Stored data:
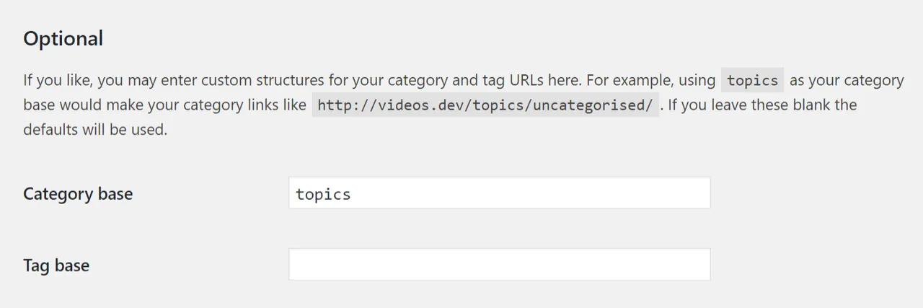Place cursor on 'topics' text inside Category base
The height and width of the screenshot is (308, 923).
[323, 194]
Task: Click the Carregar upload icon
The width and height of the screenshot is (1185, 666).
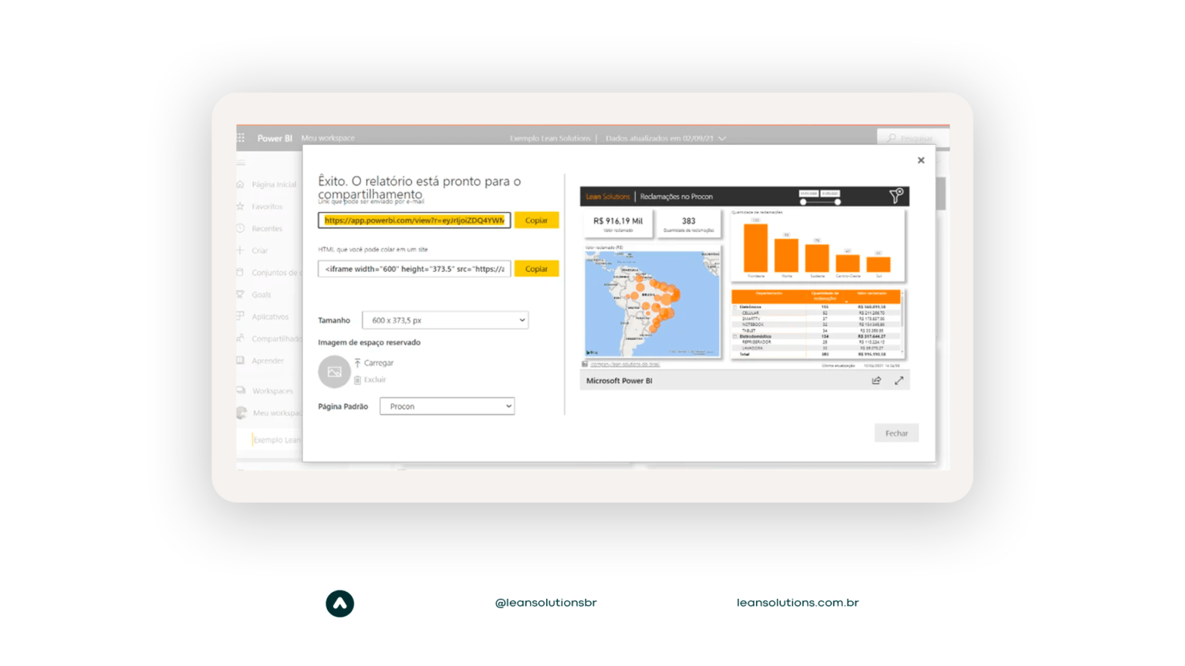Action: tap(360, 362)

What to do:
When you reach the line with "Task: Click the Carregar upload icon" in the entries above, start copying, and go on word for word to the last line; skip any picture.

Response:
Task: Click the Carregar upload icon
The width and height of the screenshot is (1185, 666).
Action: tap(360, 362)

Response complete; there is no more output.